Keywords

1 Introduction

Trajectory data is very useful for a lot of practical fields such as intelligent transportation and so on [13]. The processing of the trajectory data is fundamentally based on clustering, which is basically one of the most powerful techniques to obtain the patterns and knowledge of these data for the better abstraction and full employment of them [8]. Unfortunately, the performance of clustering may degrade when dealing with complex trajectory data. Here the meaning of complexity is at least threefold. First, different trajectories can have largely diverse numbers of sample points. Second, similarity between trajectories happening in one area of a scene can significantly differ from that in another area. Third, outliers occur together with common clusters of trajectories. An example in Fig. 4(f) shows the difficulty of the clustering technique for treating complex trajectory data.

In this paper, in order to effectively analyze and understand complex trajectories, we propose a totally new approach, called trajectory abstracting, which is significantly different from the clustering scheme. That is, considering that trajectories are in fact signals handling the information that change with time and space, the abstraction of trajectory data is performed from the perspective of signal denoising. At first, resampling of trajectories is taken for combatting the situation that numbers of trajectory sample points are largely different. Then, variations of trajectory similarities occurring in different scene areas are tackled by iterative group-based “non-local” denoising. Our denoising scheme provides trajectory details and summarizations with multiple granularities, leading to better analysis and understanding of the complexity of data.

The remainder of this paper is organized as follow. The next Section covers the related work. The developed trajectory abstracting framework is described in Sect. 3. Section 4 introduces two metrics to evaluate the proposed framework for trajectory abstraction. Experimental results are presented in Sect. 5. The final Section concludes the paper.

2 Related Work

The use of clusters (with their centroids) may the most popular way to represent the patterns of trajectory data [11]. A lot of good clustering techniques used for trajectory data have been developed [11, 13]. For example, classical algorithms include k-means [9], BIRCH [17], DBSCAN [6], OPTICS [4], and STING [16]. Among them, k-means and DBSCAN may be the mostly applied in practice due to their easy use and efficiency. However, as indicated in Sect. 1, the clustering may not benefit for the reasonable handling of the complex trajectory data. For the sake of treating complex trajectory data, data filtering is a good preprocess. For instance, Keogh et al. apply the wavelet transform to represent a single trajectory and do clustering by k-means [15]. Notice that our proposed approach is largely different from that by Keogh et al., we perform the wavelet denoising across all the trajectories in a similarity group.

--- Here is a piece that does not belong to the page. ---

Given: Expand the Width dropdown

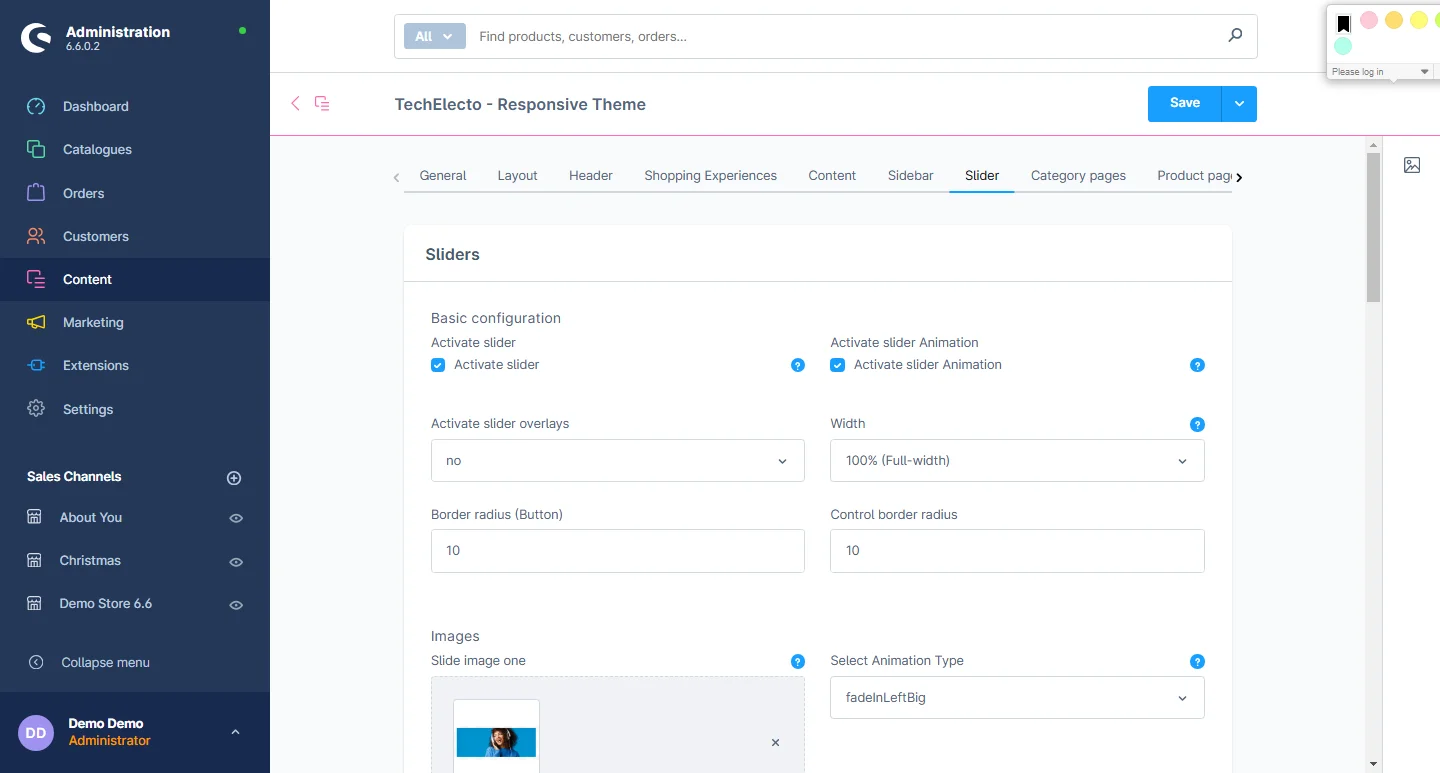Looking at the screenshot, I should pos(1016,461).
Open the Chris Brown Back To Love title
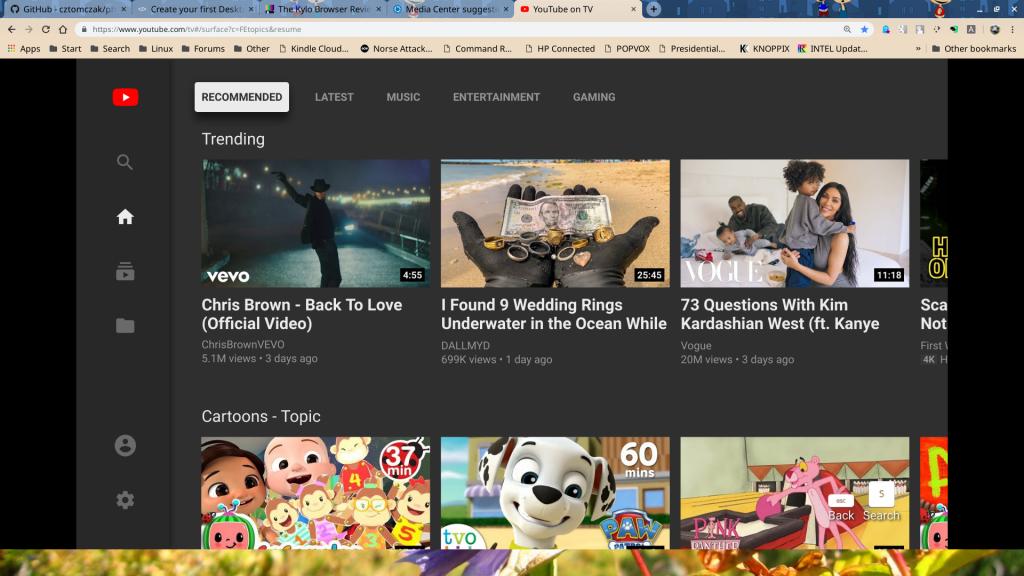 [302, 314]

Block-Matching and 3D Filtering (BM3D) may be the best state-of-the-art filter for noisy image/video data [5], which utilize coherence among pixel patches to do denoising very effectively. The core of BM3D inspires us, but we significantly extend BM3D to cope with the trajectory data that are greatly different from the image/video data.

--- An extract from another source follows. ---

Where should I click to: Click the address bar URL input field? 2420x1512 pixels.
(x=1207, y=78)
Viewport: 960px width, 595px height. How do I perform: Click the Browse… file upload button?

3 The Framework for Trajectory Abstraction

Our proposed framework is composed of two main components, resampling and group-based non-local denoising. An abstraction in one granularity is obtained by an iteration of denoising. Our method iteratively outputs trajectory abstractions with multi-granularities and outliers.

3.1 Resampling

In general, complex trajectories have various numbers of sample points. Also, trajectories are usually corrupted with noise. We propose to make use of a resampling technique to smooth out noise and to make resampled trajectories have a same number of sample points, leading to a better trajectory abstraction. Each trajectory is resampled to have a equal distance interval. For the sake of obtaining the minimum bias introduced by resampling, we find an optimal number \(n_{opt}\) of sample points to preserve information of the original trajectory as much as possible. Since the trajectory shape is very important, we obtain \(n_{opt}\) by minimizing the widely used Jensen-Shannon divergence (JSD) between the trajectory shapes before and after being re-sampled. Actually, the trajectory shape can be characterized by the distribution of the angles at the sample points.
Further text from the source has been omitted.